**AVAILABLE RECORDS:**
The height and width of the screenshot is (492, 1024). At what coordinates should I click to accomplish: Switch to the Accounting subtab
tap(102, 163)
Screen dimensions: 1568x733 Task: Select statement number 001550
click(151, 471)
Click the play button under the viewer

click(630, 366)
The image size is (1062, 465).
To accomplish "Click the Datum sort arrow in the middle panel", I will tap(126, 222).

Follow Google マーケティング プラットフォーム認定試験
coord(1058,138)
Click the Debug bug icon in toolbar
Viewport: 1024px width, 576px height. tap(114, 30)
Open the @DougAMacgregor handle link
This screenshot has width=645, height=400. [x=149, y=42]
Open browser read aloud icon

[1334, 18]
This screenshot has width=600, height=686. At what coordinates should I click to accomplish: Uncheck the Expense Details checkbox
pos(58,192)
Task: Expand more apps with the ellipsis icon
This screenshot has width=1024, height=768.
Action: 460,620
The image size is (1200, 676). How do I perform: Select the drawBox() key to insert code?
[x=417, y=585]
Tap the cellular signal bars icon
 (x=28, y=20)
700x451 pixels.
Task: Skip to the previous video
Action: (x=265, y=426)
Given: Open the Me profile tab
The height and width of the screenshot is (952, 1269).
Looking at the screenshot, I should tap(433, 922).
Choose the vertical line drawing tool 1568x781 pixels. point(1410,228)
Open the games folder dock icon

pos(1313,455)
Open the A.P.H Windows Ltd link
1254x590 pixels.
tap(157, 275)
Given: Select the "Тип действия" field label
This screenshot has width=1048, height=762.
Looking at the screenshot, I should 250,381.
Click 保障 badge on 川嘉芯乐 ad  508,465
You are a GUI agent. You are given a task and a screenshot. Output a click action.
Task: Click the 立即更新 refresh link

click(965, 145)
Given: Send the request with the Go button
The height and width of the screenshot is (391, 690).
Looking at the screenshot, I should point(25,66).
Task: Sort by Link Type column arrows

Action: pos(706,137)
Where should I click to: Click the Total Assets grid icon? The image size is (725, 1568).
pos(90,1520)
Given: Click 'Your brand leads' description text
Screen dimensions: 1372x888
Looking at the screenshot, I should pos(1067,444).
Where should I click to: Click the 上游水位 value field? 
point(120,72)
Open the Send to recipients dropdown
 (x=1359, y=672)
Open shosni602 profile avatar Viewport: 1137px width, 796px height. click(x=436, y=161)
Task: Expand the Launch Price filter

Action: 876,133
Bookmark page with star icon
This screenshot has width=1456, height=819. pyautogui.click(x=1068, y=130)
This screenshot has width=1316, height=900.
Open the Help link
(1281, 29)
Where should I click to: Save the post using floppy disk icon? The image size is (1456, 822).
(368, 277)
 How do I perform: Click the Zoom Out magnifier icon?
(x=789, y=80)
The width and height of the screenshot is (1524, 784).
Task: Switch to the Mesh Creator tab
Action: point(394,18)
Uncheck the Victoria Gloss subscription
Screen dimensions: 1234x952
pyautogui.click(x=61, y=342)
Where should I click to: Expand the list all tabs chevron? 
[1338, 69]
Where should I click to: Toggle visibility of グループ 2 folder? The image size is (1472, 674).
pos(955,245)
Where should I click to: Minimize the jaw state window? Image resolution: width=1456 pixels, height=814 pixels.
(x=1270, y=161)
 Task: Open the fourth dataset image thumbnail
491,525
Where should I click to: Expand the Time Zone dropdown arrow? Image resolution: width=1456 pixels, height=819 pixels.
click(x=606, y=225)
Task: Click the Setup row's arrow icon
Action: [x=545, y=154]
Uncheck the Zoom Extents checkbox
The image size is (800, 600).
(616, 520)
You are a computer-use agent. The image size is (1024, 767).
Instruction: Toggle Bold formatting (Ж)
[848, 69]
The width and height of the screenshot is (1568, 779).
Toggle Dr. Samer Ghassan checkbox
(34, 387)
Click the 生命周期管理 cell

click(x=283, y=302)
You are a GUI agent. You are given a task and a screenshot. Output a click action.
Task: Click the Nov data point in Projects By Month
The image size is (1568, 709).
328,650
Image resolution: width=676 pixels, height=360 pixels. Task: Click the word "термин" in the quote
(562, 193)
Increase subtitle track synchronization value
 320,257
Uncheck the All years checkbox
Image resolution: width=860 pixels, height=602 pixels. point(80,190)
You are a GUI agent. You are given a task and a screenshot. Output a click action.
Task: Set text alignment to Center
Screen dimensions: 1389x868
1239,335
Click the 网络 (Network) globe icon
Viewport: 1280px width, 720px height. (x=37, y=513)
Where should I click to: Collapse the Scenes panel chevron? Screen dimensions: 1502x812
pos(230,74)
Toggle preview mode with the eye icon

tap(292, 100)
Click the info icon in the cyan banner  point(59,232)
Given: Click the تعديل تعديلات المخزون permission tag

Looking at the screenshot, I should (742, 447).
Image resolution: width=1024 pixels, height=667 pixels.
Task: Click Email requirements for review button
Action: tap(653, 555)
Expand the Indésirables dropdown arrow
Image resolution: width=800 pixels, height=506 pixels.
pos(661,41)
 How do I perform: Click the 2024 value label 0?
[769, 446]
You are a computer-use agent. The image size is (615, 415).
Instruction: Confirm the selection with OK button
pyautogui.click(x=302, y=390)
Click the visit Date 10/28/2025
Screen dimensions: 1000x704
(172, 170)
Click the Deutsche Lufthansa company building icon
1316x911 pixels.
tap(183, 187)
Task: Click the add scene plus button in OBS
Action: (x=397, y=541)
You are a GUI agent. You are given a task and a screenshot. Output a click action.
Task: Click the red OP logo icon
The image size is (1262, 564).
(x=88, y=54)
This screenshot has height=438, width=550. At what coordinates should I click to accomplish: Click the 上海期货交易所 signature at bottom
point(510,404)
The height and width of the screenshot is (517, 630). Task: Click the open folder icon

**PROBLEM STATEMENT:**
Convert every line of the records above into a Markdown table with two columns, Number and Line. Number the rows in order from 1 and leave out blank lines.

**ANSWER TO THE EXERCISE:**
| Number | Line |
|---|---|
| 1 | The height and width of the screenshot is (492, 1024). At what coordinates should I click to accomplish: Switch to the Accounting subtab |
| 2 | tap(102, 163) |
| 3 | Screen dimensions: 1568x733 Task: Select statement number 001550 |
| 4 | click(151, 471) |
| 5 | Click the play button under the viewer |
| 6 | click(630, 366) |
| 7 | The image size is (1062, 465). |
| 8 | To accomplish "Click the Datum sort arrow in the middle panel", I will tap(126, 222). |
| 9 | Follow Google マーケティング プラットフォーム認定試験 |
| 10 | coord(1058,138) |
| 11 | Click the Debug bug icon in toolbar |
| 12 | Viewport: 1024px width, 576px height. tap(114, 30) |
| 13 | Open the @DougAMacgregor handle link |
| 14 | This screenshot has width=645, height=400. [x=149, y=42] |
| 15 | Open browser read aloud icon |
| 16 | [1334, 18] |
| 17 | This screenshot has width=600, height=686. At what coordinates should I click to accomplish: Uncheck the Expense Details checkbox |
| 18 | pos(58,192) |
| 19 | Task: Expand more apps with the ellipsis icon |
| 20 | This screenshot has width=1024, height=768. |
| 21 | Action: 460,620 |
| 22 | The image size is (1200, 676). How do I perform: Select the drawBox() key to insert code? |
| 23 | [x=417, y=585] |
| 24 | Tap the cellular signal bars icon |
| 25 |  (x=28, y=20) |
| 26 | 700x451 pixels. |
| 27 | Task: Skip to the previous video |
| 28 | Action: (x=265, y=426) |
| 29 | Given: Open the Me profile tab |
| 30 | The height and width of the screenshot is (952, 1269). |
| 31 | Looking at the screenshot, I should tap(433, 922). |
| 32 | Choose the vertical line drawing tool 1568x781 pixels. point(1410,228) |
| 33 | Open the games folder dock icon |
| 34 | pos(1313,455) |
| 35 | Open the A.P.H Windows Ltd link |
| 36 | 1254x590 pixels. |
| 37 | tap(157, 275) |
| 38 | Given: Select the "Тип действия" field label |
| 39 | This screenshot has width=1048, height=762. |
| 40 | Looking at the screenshot, I should 250,381. |
| 41 | Click 保障 badge on 川嘉芯乐 ad  508,465 |
| 42 | You are a GUI agent. You are given a task and a screenshot. Output a click action. |
| 43 | Task: Click the 立即更新 refresh link |
| 44 | click(965, 145) |
| 45 | Given: Send the request with the Go button |
| 46 | The height and width of the screenshot is (391, 690). |
| 47 | Looking at the screenshot, I should point(25,66). |
| 48 | Task: Sort by Link Type column arrows |
| 49 | Action: pos(706,137) |
| 50 | Where should I click to: Click the Total Assets grid icon? The image size is (725, 1568). |
| 51 | pos(90,1520) |
| 52 | Given: Click 'Your brand leads' description text |
| 53 | Screen dimensions: 1372x888 |
| 54 | Looking at the screenshot, I should pos(1067,444). |
| 55 | Where should I click to: Click the 上游水位 value field?  |
| 56 | point(120,72) |
| 57 | Open the Send to recipients dropdown |
| 58 |  (x=1359, y=672) |
| 59 | Open shosni602 profile avatar Viewport: 1137px width, 796px height. click(x=436, y=161) |
| 60 | Task: Expand the Launch Price filter |
| 61 | Action: 876,133 |
| 62 | Bookmark page with star icon |
| 63 | This screenshot has width=1456, height=819. pyautogui.click(x=1068, y=130) |
| 64 | This screenshot has width=1316, height=900. |
| 65 | Open the Help link |
| 66 | (1281, 29) |
| 67 | Where should I click to: Save the post using floppy disk icon? The image size is (1456, 822). |
| 68 | (368, 277) |
| 69 |  How do I perform: Click the Zoom Out magnifier icon? |
| 70 | (x=789, y=80) |
| 71 | The width and height of the screenshot is (1524, 784). |
| 72 | Task: Switch to the Mesh Creator tab |
| 73 | Action: point(394,18) |
| 74 | Uncheck the Victoria Gloss subscription |
| 75 | Screen dimensions: 1234x952 |
| 76 | pyautogui.click(x=61, y=342) |
| 77 | Where should I click to: Expand the list all tabs chevron?  |
| 78 | [1338, 69] |
| 79 | Where should I click to: Toggle visibility of グループ 2 folder? The image size is (1472, 674). |
| 80 | pos(955,245) |
| 81 | Where should I click to: Minimize the jaw state window? Image resolution: width=1456 pixels, height=814 pixels. |
| 82 | (x=1270, y=161) |
| 83 |  Task: Open the fourth dataset image thumbnail |
| 84 | 491,525 |
| 85 | Where should I click to: Expand the Time Zone dropdown arrow? Image resolution: width=1456 pixels, height=819 pixels. |
| 86 | click(x=606, y=225) |
| 87 | Task: Click the Setup row's arrow icon |
| 88 | Action: [x=545, y=154] |
| 89 | Uncheck the Zoom Extents checkbox |
| 90 | The image size is (800, 600). |
| 91 | (616, 520) |
| 92 | You are a computer-use agent. The image size is (1024, 767). |
| 93 | Instruction: Toggle Bold formatting (Ж) |
| 94 | [848, 69] |
| 95 | The width and height of the screenshot is (1568, 779). |
| 96 | Toggle Dr. Samer Ghassan checkbox |
| 97 | (34, 387) |
| 98 | Click the 生命周期管理 cell |
| 99 | click(x=283, y=302) |
| 100 | You are a GUI agent. You are given a task and a screenshot. Output a click action. |
| 101 | Task: Click the Nov data point in Projects By Month |
| 102 | The image size is (1568, 709). |
| 103 | 328,650 |
| 104 | Image resolution: width=676 pixels, height=360 pixels. Task: Click the word "термин" in the quote |
| 105 | (562, 193) |
| 106 | Increase subtitle track synchronization value |
| 107 |  320,257 |
| 108 | Uncheck the All years checkbox |
| 109 | Image resolution: width=860 pixels, height=602 pixels. point(80,190) |
| 110 | You are a GUI agent. You are given a task and a screenshot. Output a click action. |
| 111 | Task: Set text alignment to Center |
| 112 | Screen dimensions: 1389x868 |
| 113 | 1239,335 |
| 114 | Click the 网络 (Network) globe icon |
| 115 | Viewport: 1280px width, 720px height. (x=37, y=513) |
| 116 | Where should I click to: Collapse the Scenes panel chevron? Screen dimensions: 1502x812 |
| 117 | pos(230,74) |
| 118 | Toggle preview mode with the eye icon |
| 119 | tap(292, 100) |
| 120 | Click the info icon in the cyan banner  point(59,232) |
| 121 | Given: Click the تعديل تعديلات المخزون permission tag |
| 122 | Looking at the screenshot, I should (742, 447). |
| 123 | Image resolution: width=1024 pixels, height=667 pixels. |
| 124 | Task: Click Email requirements for review button |
| 125 | Action: tap(653, 555) |
| 126 | Expand the Indésirables dropdown arrow |
| 127 | Image resolution: width=800 pixels, height=506 pixels. |
| 128 | pos(661,41) |
| 129 |  How do I perform: Click the 2024 value label 0? |
| 130 | [769, 446] |
| 131 | You are a computer-use agent. The image size is (615, 415). |
| 132 | Instruction: Confirm the selection with OK button |
| 133 | pyautogui.click(x=302, y=390) |
| 134 | Click the visit Date 10/28/2025 |
| 135 | Screen dimensions: 1000x704 |
| 136 | (172, 170) |
| 137 | Click the Deutsche Lufthansa company building icon |
| 138 | 1316x911 pixels. |
| 139 | tap(183, 187) |
| 140 | Task: Click the add scene plus button in OBS |
| 141 | Action: (x=397, y=541) |
| 142 | You are a GUI agent. You are given a task and a screenshot. Output a click action. |
| 143 | Task: Click the red OP logo icon |
| 144 | The image size is (1262, 564). |
| 145 | (x=88, y=54) |
| 146 | This screenshot has height=438, width=550. At what coordinates should I click to accomplish: Click the 上海期货交易所 signature at bottom |
| 147 | point(510,404) |
| 148 | The height and width of the screenshot is (517, 630). Task: Click the open folder icon |